Tout comme De sang-froid (In Cold Blood,
Richard Brooks, 1967)[1],
Je veux vivre ! (I Want to Live !, Robert Wise, 1958) est un film
exceptionnel dans sa dénonciation impitoyable de l’odieuse violence d’État
qu’est la peine de mort. Condamnée à la
peine capitale pour un crime qu’elle n’a pas commis, Barbara Graham (Susan
Hayward) est conduite hors de sa cellule pour être attachée sur la chaise de la
chambre à gaz du pénitencier de Saint Quentin en Californie. Sans aucun
sentimentalisme et encore moins d’élan lyrique, mais dans une description au
scalpel proche du réalisme documentaire, Robert Wise filme toutes les étapes
conduisant à l’exécution.

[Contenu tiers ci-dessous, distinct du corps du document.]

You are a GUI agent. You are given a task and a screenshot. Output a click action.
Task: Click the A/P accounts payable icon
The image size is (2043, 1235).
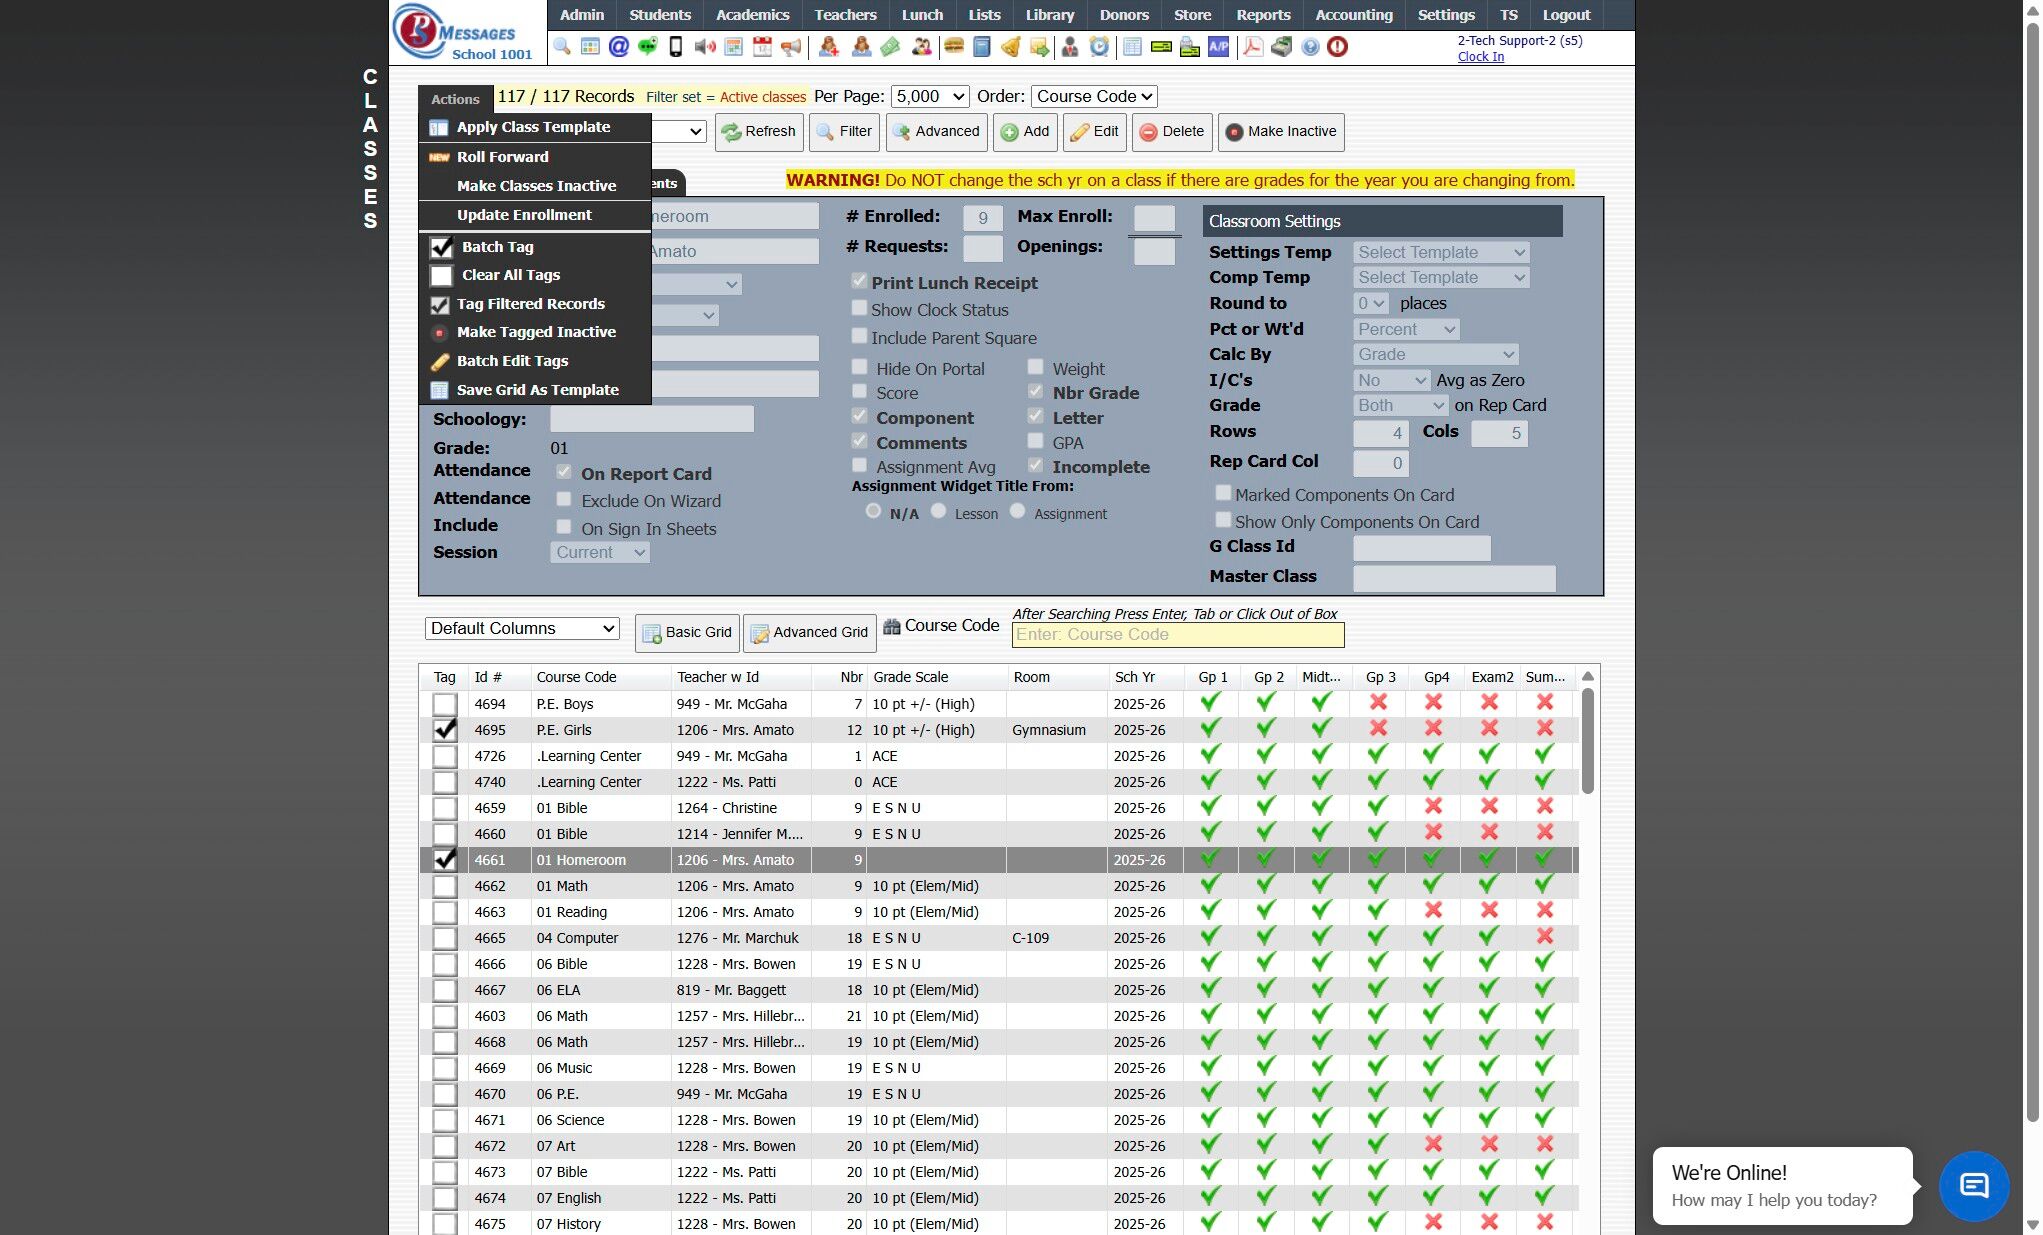[x=1219, y=47]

Mais si Barbara a demandé à ce qu’on lui couvre les
yeux avec un masque, c’est moins par peur de la mort que pour exprimer son
profond dégoût face au voyeurisme des journalistes massés derrière elle, tous
plus friands les uns que les autres du spectacle qui se déroule sous leurs
yeux. Tout est net dans le plan, comme
pour mieux rapprocher celle qui, au premier plan, reste digne envers et contre
tout, et ceux, à l’arrière-plan, qui se repaissent, toute honte bue, de la
souffrance d’autrui. Témoins d’une forme de violence normalisée, c’est tout
juste s’ils ne se bousculent pas pour être le mieux placés au premier rang, afin
de satisfaire la plus vile des jouissances. Nul visage révulsé, nul trouble
même imperceptible, encore moins de défaillance ou de paroles feutrées, mais juste
une meute silencieuse d’honnêtes gens cravatés et nœuds papillonnés, convaincus
que l’exemplarité du châtiment est le meilleur moyen pour apporter la sécurité
et l’ordre dans la société. La cloison vitrée qui sépare les journalistes de la
suppliciée impose une ligne de démarcation que le métal froid de l’intérieur de
la chambre à gaz rend encore plus oppressante. Cette fascination malsaine
devant la mort, ce goût décomplexé du morbide dans le cadre d’une abjecte
vengeance légitimée par une justice boiteuse, ne peuvent que révéler leur
vacuité morale. Ils sont l’exact opposé des journalistes-croisés prompts à
défendre les injustices et que le cinéma hollywoodien se plaît à célébrer à l’image
d’un Ed Hutcheson (Humphrey Bogart)[2],
un rédacteur en chef intègre luttant contre la corruption. Tout au contraire, et
sur un ton corrosif, Robert Wise les assimile à des échotiers plus proches du
cynisme d’un Charles Tatum[3]
ou de l’arrogance d’un J.J. Hunsecker[4],
puisque c’est par leurs écrits à charge qu’ils ont contribué à mobiliser
l’opinion publique contre Barbara. Seul Ed Montgomery (Simon Oakland), un
journaliste repenti, taraudé par sa mauvaise conscience, tentera de l’innocenter,
en vain. En hurlant toute l’ignominie du monde, c’est donc tout autant la peine
de mort que la puissance de la presse people que le réalisateur dénonce
ici, juste avant de pourfendre, dans son film suivant Le Coup de l’escalier
(Odds Against Tomorrow, 1959), le racisme, cet autre poison universel.